Copy the listing below with every occurrence of "GUI agent" changed to "desktop agent". Keep everything else the same.

* START Data *

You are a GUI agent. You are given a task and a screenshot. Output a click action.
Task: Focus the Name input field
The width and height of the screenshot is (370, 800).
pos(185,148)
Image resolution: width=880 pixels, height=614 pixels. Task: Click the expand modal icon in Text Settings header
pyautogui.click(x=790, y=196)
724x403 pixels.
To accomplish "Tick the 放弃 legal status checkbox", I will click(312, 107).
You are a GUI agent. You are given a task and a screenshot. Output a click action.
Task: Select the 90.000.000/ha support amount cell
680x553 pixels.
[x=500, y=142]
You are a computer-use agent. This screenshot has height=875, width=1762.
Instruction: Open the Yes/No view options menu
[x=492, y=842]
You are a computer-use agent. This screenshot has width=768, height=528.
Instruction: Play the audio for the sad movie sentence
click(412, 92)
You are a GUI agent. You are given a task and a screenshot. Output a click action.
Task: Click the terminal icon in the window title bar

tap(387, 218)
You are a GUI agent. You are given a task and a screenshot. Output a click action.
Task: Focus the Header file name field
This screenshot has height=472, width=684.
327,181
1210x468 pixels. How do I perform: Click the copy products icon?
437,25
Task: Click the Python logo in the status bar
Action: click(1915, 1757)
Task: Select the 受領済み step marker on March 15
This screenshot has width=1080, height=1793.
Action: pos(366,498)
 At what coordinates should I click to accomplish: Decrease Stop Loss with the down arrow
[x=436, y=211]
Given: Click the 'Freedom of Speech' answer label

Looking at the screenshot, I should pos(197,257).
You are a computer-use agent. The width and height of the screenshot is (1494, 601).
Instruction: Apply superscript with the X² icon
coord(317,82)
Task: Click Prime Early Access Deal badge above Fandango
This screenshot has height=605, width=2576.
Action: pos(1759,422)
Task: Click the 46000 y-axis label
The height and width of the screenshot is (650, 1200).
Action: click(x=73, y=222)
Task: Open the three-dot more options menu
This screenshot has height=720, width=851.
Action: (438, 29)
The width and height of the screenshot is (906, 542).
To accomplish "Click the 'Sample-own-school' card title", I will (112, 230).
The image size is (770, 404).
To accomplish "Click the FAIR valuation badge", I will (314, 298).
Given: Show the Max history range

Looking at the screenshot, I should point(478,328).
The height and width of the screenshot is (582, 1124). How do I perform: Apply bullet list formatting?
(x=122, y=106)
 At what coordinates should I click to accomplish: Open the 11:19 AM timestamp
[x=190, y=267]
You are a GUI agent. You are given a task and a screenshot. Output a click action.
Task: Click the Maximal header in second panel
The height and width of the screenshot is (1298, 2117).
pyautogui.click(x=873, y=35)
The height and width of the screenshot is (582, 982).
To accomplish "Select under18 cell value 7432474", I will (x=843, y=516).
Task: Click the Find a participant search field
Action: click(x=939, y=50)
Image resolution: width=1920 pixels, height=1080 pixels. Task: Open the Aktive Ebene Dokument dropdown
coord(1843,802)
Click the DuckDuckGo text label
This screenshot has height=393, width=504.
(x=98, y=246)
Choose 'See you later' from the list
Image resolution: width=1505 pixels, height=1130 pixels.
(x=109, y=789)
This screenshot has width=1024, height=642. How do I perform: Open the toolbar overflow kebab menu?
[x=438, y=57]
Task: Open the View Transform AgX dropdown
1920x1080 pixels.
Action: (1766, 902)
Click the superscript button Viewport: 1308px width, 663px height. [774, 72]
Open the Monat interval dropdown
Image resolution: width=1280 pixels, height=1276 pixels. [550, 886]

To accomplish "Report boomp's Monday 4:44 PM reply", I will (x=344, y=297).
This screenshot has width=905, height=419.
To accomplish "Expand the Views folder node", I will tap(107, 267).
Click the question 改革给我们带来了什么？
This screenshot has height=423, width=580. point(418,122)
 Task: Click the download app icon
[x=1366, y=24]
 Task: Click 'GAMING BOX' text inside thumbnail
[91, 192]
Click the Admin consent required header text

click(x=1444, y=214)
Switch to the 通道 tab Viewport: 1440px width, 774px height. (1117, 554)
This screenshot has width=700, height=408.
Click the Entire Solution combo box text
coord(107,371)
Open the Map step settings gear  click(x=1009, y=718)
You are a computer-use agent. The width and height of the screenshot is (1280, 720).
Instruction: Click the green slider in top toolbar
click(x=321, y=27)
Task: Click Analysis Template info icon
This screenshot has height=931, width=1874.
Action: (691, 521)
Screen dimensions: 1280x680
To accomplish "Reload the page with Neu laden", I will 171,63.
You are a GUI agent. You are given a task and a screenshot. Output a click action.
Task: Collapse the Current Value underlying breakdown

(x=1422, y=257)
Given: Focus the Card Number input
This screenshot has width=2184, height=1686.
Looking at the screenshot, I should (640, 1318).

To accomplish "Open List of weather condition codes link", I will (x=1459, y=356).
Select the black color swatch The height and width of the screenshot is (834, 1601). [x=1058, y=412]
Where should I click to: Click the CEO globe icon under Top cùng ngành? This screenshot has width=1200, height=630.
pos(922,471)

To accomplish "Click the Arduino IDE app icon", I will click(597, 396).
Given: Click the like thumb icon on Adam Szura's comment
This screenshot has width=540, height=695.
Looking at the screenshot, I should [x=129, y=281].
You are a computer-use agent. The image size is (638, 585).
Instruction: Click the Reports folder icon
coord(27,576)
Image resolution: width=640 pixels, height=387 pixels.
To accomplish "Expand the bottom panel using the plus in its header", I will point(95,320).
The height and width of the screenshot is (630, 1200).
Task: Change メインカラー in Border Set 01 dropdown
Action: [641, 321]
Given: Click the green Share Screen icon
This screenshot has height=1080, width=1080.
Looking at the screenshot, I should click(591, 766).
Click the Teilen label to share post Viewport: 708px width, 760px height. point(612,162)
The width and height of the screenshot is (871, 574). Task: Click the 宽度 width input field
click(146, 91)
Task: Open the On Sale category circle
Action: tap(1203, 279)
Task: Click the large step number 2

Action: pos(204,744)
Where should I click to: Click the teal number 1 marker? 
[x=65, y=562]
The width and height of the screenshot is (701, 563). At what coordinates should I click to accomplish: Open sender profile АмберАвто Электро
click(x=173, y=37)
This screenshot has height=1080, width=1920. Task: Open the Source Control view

* END Data *

- _Written response_:
You are a desktop agent. You are given a task and a screenshot. Output a click action.
Task: Focus the Name input field
The width and height of the screenshot is (370, 800).
pos(185,148)
Image resolution: width=880 pixels, height=614 pixels. Task: Click the expand modal icon in Text Settings header
pyautogui.click(x=790, y=196)
724x403 pixels.
To accomplish "Tick the 放弃 legal status checkbox", I will click(312, 107).
You are a desktop agent. You are given a task and a screenshot. Output a click action.
Task: Select the 90.000.000/ha support amount cell
680x553 pixels.
[x=500, y=142]
You are a computer-use agent. This screenshot has height=875, width=1762.
Instruction: Open the Yes/No view options menu
[x=492, y=842]
You are a computer-use agent. This screenshot has width=768, height=528.
Instruction: Play the audio for the sad movie sentence
click(412, 92)
You are a desktop agent. You are given a task and a screenshot. Output a click action.
Task: Click the terminal icon in the window title bar

tap(387, 218)
You are a desktop agent. You are given a task and a screenshot. Output a click action.
Task: Focus the Header file name field
This screenshot has height=472, width=684.
327,181
1210x468 pixels. How do I perform: Click the copy products icon?
437,25
Task: Click the Python logo in the status bar
Action: click(1915, 1757)
Task: Select the 受領済み step marker on March 15
This screenshot has width=1080, height=1793.
Action: pos(366,498)
 At what coordinates should I click to accomplish: Decrease Stop Loss with the down arrow
[x=436, y=211]
Given: Click the 'Freedom of Speech' answer label

Looking at the screenshot, I should pos(197,257).
You are a computer-use agent. The width and height of the screenshot is (1494, 601).
Instruction: Apply superscript with the X² icon
coord(317,82)
Task: Click Prime Early Access Deal badge above Fandango
This screenshot has height=605, width=2576.
Action: pos(1759,422)
Task: Click the 46000 y-axis label
The height and width of the screenshot is (650, 1200).
Action: click(x=73, y=222)
Task: Open the three-dot more options menu
This screenshot has height=720, width=851.
Action: (438, 29)
The width and height of the screenshot is (906, 542).
To accomplish "Click the 'Sample-own-school' card title", I will (112, 230).
The image size is (770, 404).
To accomplish "Click the FAIR valuation badge", I will (314, 298).
Given: Show the Max history range

Looking at the screenshot, I should point(478,328).
The height and width of the screenshot is (582, 1124). How do I perform: Apply bullet list formatting?
(x=122, y=106)
 At what coordinates should I click to accomplish: Open the 11:19 AM timestamp
[x=190, y=267]
You are a desktop agent. You are given a task and a screenshot. Output a click action.
Task: Click the Maximal header in second panel
The height and width of the screenshot is (1298, 2117).
pyautogui.click(x=873, y=35)
The height and width of the screenshot is (582, 982).
To accomplish "Select under18 cell value 7432474", I will (x=843, y=516).
Task: Click the Find a participant search field
Action: click(x=939, y=50)
Image resolution: width=1920 pixels, height=1080 pixels. Task: Open the Aktive Ebene Dokument dropdown
coord(1843,802)
Click the DuckDuckGo text label
This screenshot has height=393, width=504.
(x=98, y=246)
Choose 'See you later' from the list
Image resolution: width=1505 pixels, height=1130 pixels.
(x=109, y=789)
This screenshot has width=1024, height=642. How do I perform: Open the toolbar overflow kebab menu?
[x=438, y=57]
Task: Open the View Transform AgX dropdown
1920x1080 pixels.
Action: (1766, 902)
Click the superscript button Viewport: 1308px width, 663px height. [774, 72]
Open the Monat interval dropdown
Image resolution: width=1280 pixels, height=1276 pixels. [550, 886]

To accomplish "Report boomp's Monday 4:44 PM reply", I will (x=344, y=297).
This screenshot has width=905, height=419.
To accomplish "Expand the Views folder node", I will tap(107, 267).
Click the question 改革给我们带来了什么？
This screenshot has height=423, width=580. point(418,122)
 Task: Click the download app icon
[x=1366, y=24]
 Task: Click 'GAMING BOX' text inside thumbnail
[91, 192]
Click the Admin consent required header text

click(x=1444, y=214)
Switch to the 通道 tab Viewport: 1440px width, 774px height. (1117, 554)
This screenshot has width=700, height=408.
Click the Entire Solution combo box text
coord(107,371)
Open the Map step settings gear  click(x=1009, y=718)
You are a computer-use agent. The width and height of the screenshot is (1280, 720).
Instruction: Click the green slider in top toolbar
click(x=321, y=27)
Task: Click Analysis Template info icon
This screenshot has height=931, width=1874.
Action: (691, 521)
Screen dimensions: 1280x680
To accomplish "Reload the page with Neu laden", I will 171,63.
You are a desktop agent. You are given a task and a screenshot. Output a click action.
Task: Collapse the Current Value underlying breakdown

(x=1422, y=257)
Given: Focus the Card Number input
This screenshot has width=2184, height=1686.
Looking at the screenshot, I should (640, 1318).

To accomplish "Open List of weather condition codes link", I will (x=1459, y=356).
Select the black color swatch The height and width of the screenshot is (834, 1601). [x=1058, y=412]
Where should I click to: Click the CEO globe icon under Top cùng ngành? This screenshot has width=1200, height=630.
pos(922,471)

To accomplish "Click the Arduino IDE app icon", I will click(597, 396).
Given: Click the like thumb icon on Adam Szura's comment
This screenshot has width=540, height=695.
Looking at the screenshot, I should [x=129, y=281].
You are a computer-use agent. The image size is (638, 585).
Instruction: Click the Reports folder icon
coord(27,576)
Image resolution: width=640 pixels, height=387 pixels.
To accomplish "Expand the bottom panel using the plus in its header", I will point(95,320).
The height and width of the screenshot is (630, 1200).
Task: Change メインカラー in Border Set 01 dropdown
Action: [641, 321]
Given: Click the green Share Screen icon
This screenshot has height=1080, width=1080.
Looking at the screenshot, I should click(591, 766).
Click the Teilen label to share post Viewport: 708px width, 760px height. point(612,162)
The width and height of the screenshot is (871, 574). Task: Click the 宽度 width input field
click(146, 91)
Task: Open the On Sale category circle
Action: tap(1203, 279)
Task: Click the large step number 2

Action: pos(204,744)
Where should I click to: Click the teal number 1 marker? 
[x=65, y=562]
The width and height of the screenshot is (701, 563). At what coordinates should I click to accomplish: Open sender profile АмберАвто Электро
click(x=173, y=37)
This screenshot has height=1080, width=1920. Task: Open the Source Control view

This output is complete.